=== WHAT YOU WILL DO ===
A. In the ebike post, rewrite the part starting at "Also potential issues" and ending at "become actual problems.", replacing "land managers" with "trail agencies".
B. Answer these about the ebike post:
(i) Which fire hazard is listed as a potential issue with ebikes?
(ii) Which filters on trail systems are said to be largely not an issue for ebikers?
(iii) Does the ebike post call these issues insurmountable?

=== EXCERPTED TEXT ===
• • • • •

Because of these issues that are pushed to the forefront by ebikes, there absolutely need to be specific management considerations for them.

Also potential issues with ebikes:

battery fires
fitness filters on trail systems largely aren't an issue for ebikers, so some ebikers are going to wind up in places they lack the skills/fitness to deal with...especially if the electronic systems on their bike fail.
aforementioned enforcement when it comes to illegal ebikes, illegal aftermarket kits, and illegal modifications that put a stock ebike outside of legal specs. this is a huge amount of extra oversight land managers will be expected to perform.
These aren't insurmountable issues. But they're issues that it would be a bad idea to ignore now, before they become actual problems.

• • • • •

=== SUPPLIED DATA ===
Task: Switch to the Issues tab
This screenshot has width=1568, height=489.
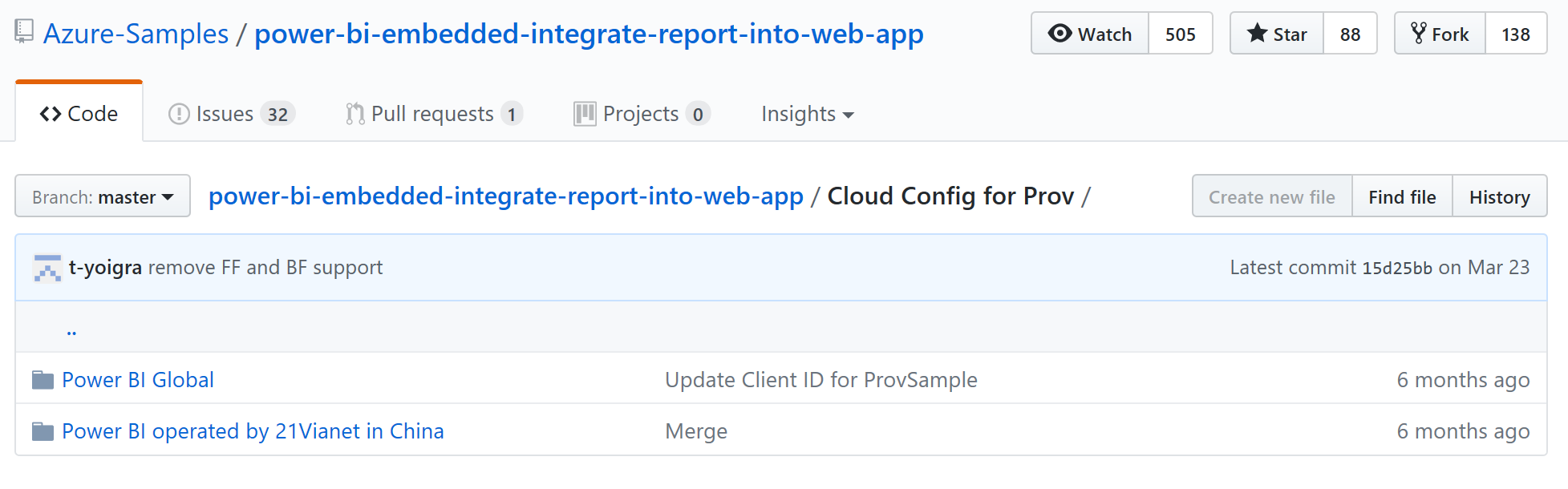Action: click(231, 114)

• • • • •

=== FINAL RESULTS ===
A.
Also potential issues with ebikes:

battery fires
fitness filters on trail systems largely aren't an issue for ebikers, so some ebikers are going to wind up in places they lack the skills/fitness to deal with...especially if the electronic systems on their bike fail.
aforementioned enforcement when it comes to illegal ebikes, illegal aftermarket kits, and illegal modifications that put a stock ebike outside of legal specs. this is a huge amount of extra oversight trail agencies will be expected to perform.
These aren't insurmountable issues. But they're issues that it would be a bad idea to ignore now, before they become actual problems.

B.
(i) Battery fires.
(ii) Fitness filters.
(iii) No, it says they aren't insurmountable issues.